2兆円超の東芝買収、頓挫の舞台裏 新体制の行方は
東芝をめぐる総額2兆円超もの買収劇は、社長の辞任を経て、幕が下りた。最初の提案から2週間。英国系の投資ファンドは何を狙い、なぜ実現しなかったのか。東芝の新体制は、どこへ向かうのか。
幕開けは6日夜だった。
東京・芝浦の東芝本社に英国系投資ファンドCVCキャピタル・パートナーズから買収提案が届いた。A4判8枚。日本語で「ご提案書」と書かれていた。東芝株を公開で買い付け、いったん非上場に。企業価値を高め、3年後の再上場をめざす内容だった。
法務部の担当者から連絡を受けた社外取締役は違和感を感じた。「現経営陣の続投」が買収の前提になっていたからだ。
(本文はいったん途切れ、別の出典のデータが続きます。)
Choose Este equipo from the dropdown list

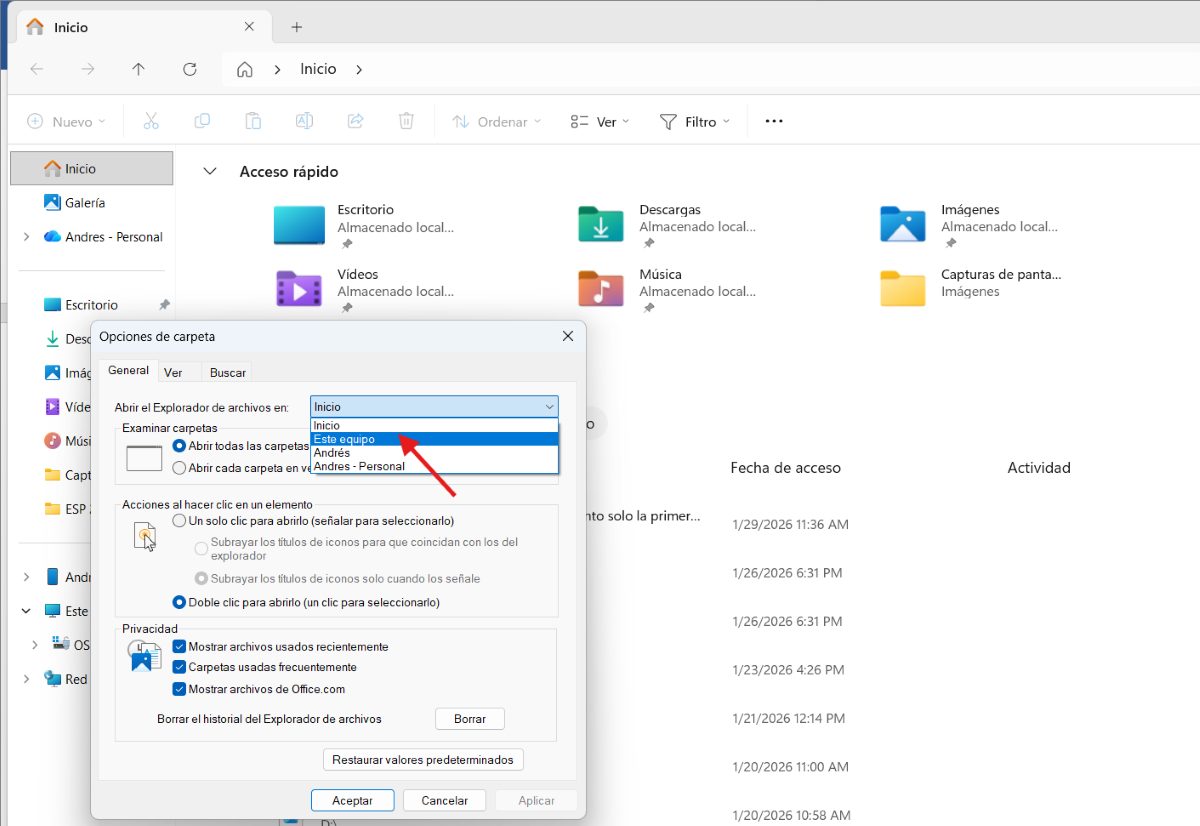(344, 439)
東芝の取締役の選任案は社外取締役5人からなる指名委員会がつくる。社長の車谷暢昭(くるまたにのぶあき)(63)を続投させるべきか、指名委は議論を重ねていた。
車谷は三井住友銀行の元副頭取。CVC日本法人を経て、東芝に転じた。リストラも交えて業績を回復させた一方、株主や部下とのコミュニケーションは十分ではなかったようだ。
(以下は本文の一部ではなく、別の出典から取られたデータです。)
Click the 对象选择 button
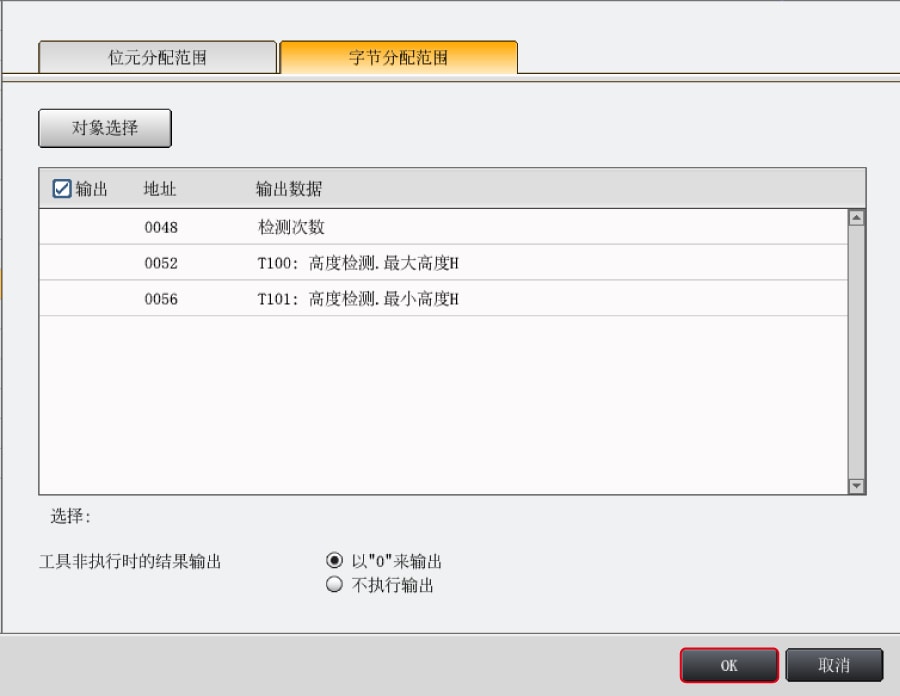 click(105, 128)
大株主であるファンド関係者は「我々の提案に聞く耳を持たず、誠意もない」と車谷を批判する。社長として信任するか否かを東芝幹部に尋ねる指名委の意識調査でも、車谷への不信任は過半数を占めるようになっていた。
車谷の「古巣」であるCVCからの買収提案は、そんな最中だった。
実現して東芝株をCVCが買えば、既存の大株主との対立関係も解消する。この社外取は「タイミングが良すぎる」と感じた。
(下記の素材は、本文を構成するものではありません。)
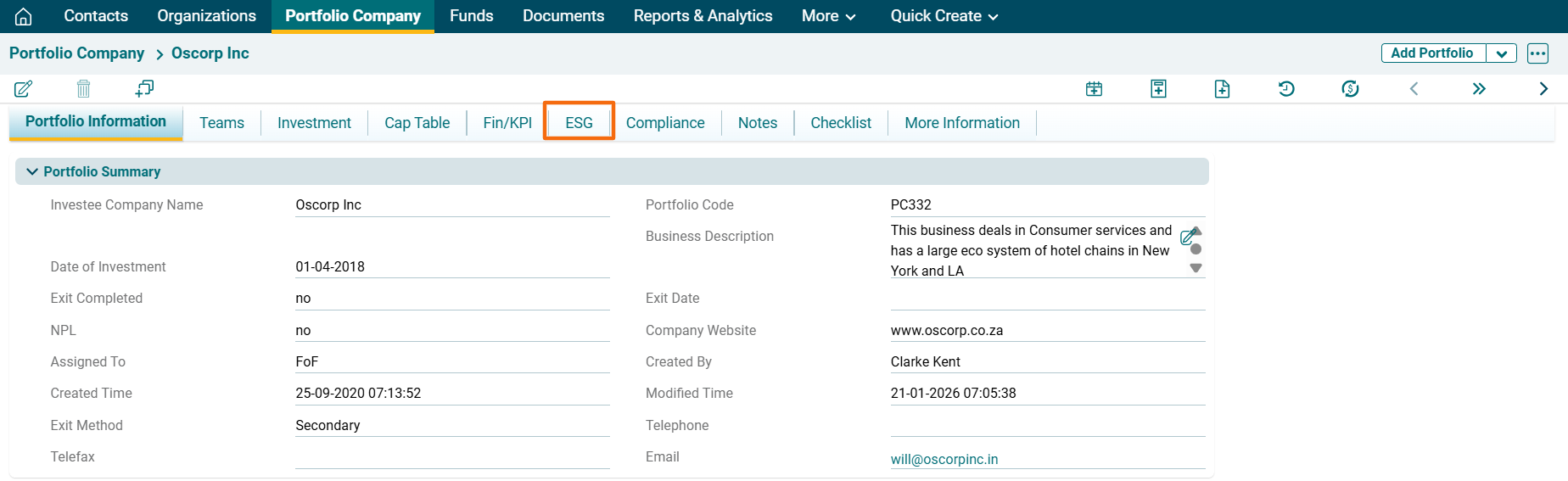
Task: Click the double-arrow skip forward icon
Action: tap(1479, 89)
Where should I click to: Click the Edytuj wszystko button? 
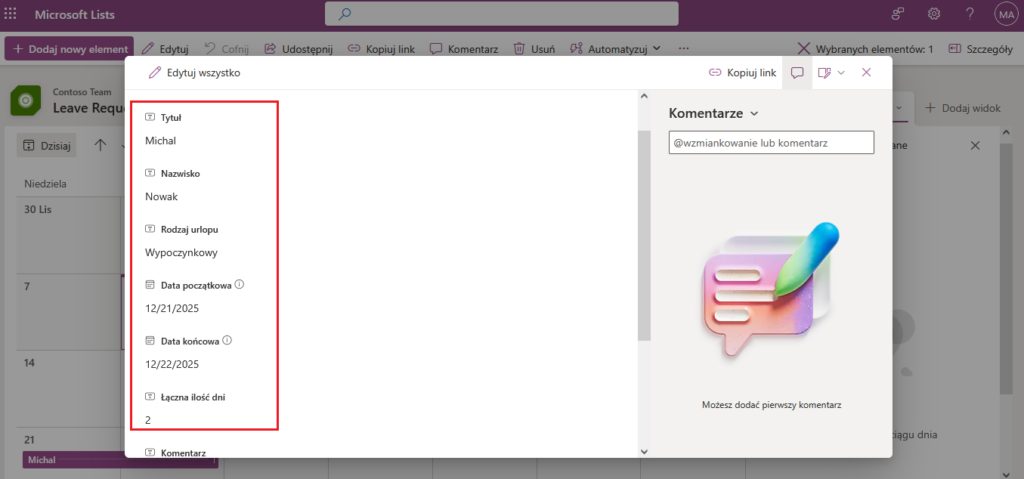pyautogui.click(x=194, y=73)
指名委の委員長、永山治(74)はすぐ動いた。車谷に連絡し「あなたは関係あるのか」とただした。車谷は「寝耳に水です」と答える一方で、周囲にはこう漏らした。「CVCはホワイトナイト(友好的な買収者)だ」。「買収提案への賛否は株主の判断。株式売却の機会は奪えない」
提案は翌7日付の日本経済新聞が報じた。車谷は、東京・港区の自宅マンション前でテレビカメラを向けられ、「取締役会で議論します」と言った。
車谷への視線は冷え切った。
車谷が「再生の象徴」としていた東証1部への復帰は、今年1月に果たしたばかり。非上場化をめざすCVCの提案について「成立するなら辞表を出す」と息巻く社員もいた。
銀行も冷めていた。CVCから買収資金の融資を打診されても慎重だった。あるメガバンクの首脳は「誰のための買収か見極める。断ることも考えないと」と語った。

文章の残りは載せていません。